Dating while disabled presents a set of unique challenges, but there are plenty of ways to navigate sex, dating, and relationships to create a healthy, fun space for yourself.
In this stream, matchmaker and three-time stroke survivor Claire AH talks about dating while disabled: when to disclose your disability, how and if you should educate your suitor, dealing with microaggressions, what to do when we come up against people with fetishes or ulterior motives, and how accessibility can affect us.

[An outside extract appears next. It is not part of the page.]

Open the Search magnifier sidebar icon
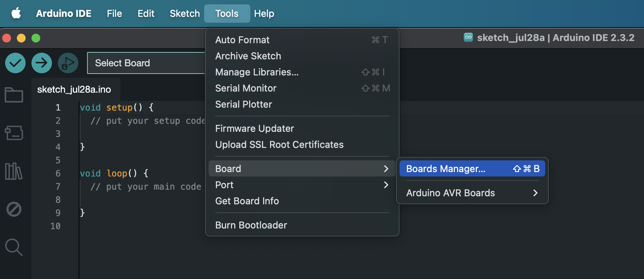tap(14, 247)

For people with visible disabilities, disclosing disability is not an issue. But for those with more invisible disabilities, knowing when to talk about it can be difficult. Like most things in dating, it’s a personal decision: Some like to be upfront and include a picture or description in a dating profile, while others like to only bring it up when relevant. Being upfront, however, can be a good way to weed out those who won’t date a person with a disability for whatever reason.
If you do match with someone on an app or meet someone, they may have questions about your disability. Of course, it’s up to you to set your own boundaries about what you will and will not answer. Claire AH suggests saying something like, “Hey, these are all really great questions, let's get to know each other a little bit better and maybe we can discuss this more in person [...]” You could also decide you never want to educate people and that you only want to date people “who get it.” The same goes for dealing with people who present “benevolent ableism” or microaggressions. This can be anything from people being condescending, to people being surprised you can or want to do things, to people applying a friend’s experience to your own. You get to decide if you want to engage, if you want to give someone the benefit of the doubt, or if you want to leave that person behind entirely.

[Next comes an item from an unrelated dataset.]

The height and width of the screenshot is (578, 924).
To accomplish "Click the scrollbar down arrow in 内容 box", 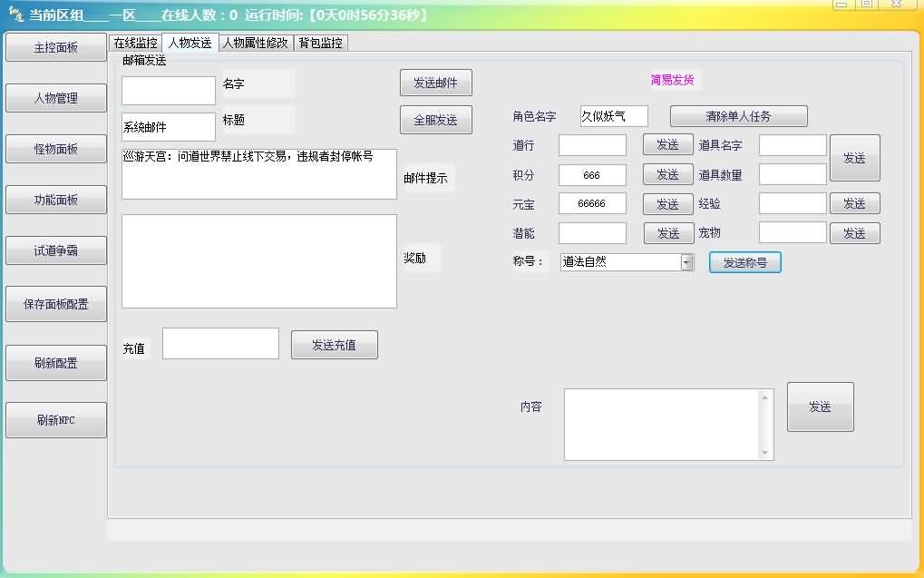I will [766, 452].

If you do find someone you want to go on a date with, you’ll want to consider an accessible meeting space. For example, choose somewhere well lit, if you have low visibility. Choose a bar without stairs and an easy entrance bathroom if you use a mobility device. If you haven’t had luck with dating apps, you can narrow your dating search to places you know are accessible and where people are more likely to accept and understand your disability — Meetup.com can be a good tool for this, as you can connect with social-justice or volunteer-oriented groups, where people are often more likely to be educated on disability. You could also find Meetups for board game or movie nights, a theater group, etc.

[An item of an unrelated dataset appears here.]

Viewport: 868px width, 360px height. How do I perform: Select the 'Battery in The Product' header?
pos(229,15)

When dating, Claire AH says you may want to be wary of people who want to be with you to fulfill a fetish. A person fetishizing you may be making assumptions about disability in general, and eroticizing the fact you need them to care for you. While this can be OK in healthy amounts, it can be problematic for someone to view you as helpless, and to not want to date you for other reasons. While there’s definitely a fair share of people out there with ulterior motives, there’s likely even more who just want to date you for you.
While dating with a disability can certainly be a challenge, there are many ways to make it work for you. It’s important to define your boundaries, think about how you’d like to disclose and communicate your disability, and how much information you are willing to share with a potential suitor about it. Selecting spaces where more accepting people gather can be a good first step toward finding someone who is right for you.